* begin Records to process *

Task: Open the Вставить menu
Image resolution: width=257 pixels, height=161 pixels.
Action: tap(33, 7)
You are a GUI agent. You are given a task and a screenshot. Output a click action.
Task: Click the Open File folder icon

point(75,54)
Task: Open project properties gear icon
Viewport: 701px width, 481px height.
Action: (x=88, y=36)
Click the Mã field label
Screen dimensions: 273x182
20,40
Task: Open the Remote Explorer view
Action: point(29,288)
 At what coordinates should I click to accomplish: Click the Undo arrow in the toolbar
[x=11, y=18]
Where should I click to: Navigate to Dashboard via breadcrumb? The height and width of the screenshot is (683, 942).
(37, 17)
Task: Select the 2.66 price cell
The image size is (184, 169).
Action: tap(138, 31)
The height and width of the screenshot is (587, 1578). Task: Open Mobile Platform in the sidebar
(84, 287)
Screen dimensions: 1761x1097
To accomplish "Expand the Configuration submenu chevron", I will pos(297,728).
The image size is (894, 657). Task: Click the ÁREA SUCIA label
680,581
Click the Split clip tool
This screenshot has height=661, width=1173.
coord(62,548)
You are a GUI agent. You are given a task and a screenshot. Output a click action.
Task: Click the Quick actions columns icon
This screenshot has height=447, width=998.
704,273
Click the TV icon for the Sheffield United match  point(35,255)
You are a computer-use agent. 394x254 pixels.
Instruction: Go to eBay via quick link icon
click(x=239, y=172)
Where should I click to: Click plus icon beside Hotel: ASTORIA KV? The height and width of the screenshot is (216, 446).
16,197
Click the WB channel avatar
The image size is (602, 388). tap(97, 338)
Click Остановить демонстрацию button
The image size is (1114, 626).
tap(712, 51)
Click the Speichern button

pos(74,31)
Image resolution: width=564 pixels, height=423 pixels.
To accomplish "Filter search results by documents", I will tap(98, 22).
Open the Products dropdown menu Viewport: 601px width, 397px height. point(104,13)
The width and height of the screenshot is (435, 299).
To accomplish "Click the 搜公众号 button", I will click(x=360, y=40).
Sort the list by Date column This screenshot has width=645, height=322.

* end Records to process *

Output the stretch of the records from the line containing "Where should I click to: Click" through the end of the records as a numbered list, leaving out blank lines.

Response
1. Where should I click to: Click plus icon beside Hotel: ASTORIA KV? The height and width of the screenshot is (216, 446).
2. 16,197
3. Click the WB channel avatar
4. The image size is (602, 388). tap(97, 338)
5. Click Остановить демонстрацию button
6. The image size is (1114, 626).
7. tap(712, 51)
8. Click the Speichern button
9. pos(74,31)
10. Image resolution: width=564 pixels, height=423 pixels.
11. To accomplish "Filter search results by documents", I will tap(98, 22).
12. Open the Products dropdown menu Viewport: 601px width, 397px height. point(104,13)
13. The width and height of the screenshot is (435, 299).
14. To accomplish "Click the 搜公众号 button", I will click(x=360, y=40).
15. Sort the list by Date column This screenshot has width=645, height=322.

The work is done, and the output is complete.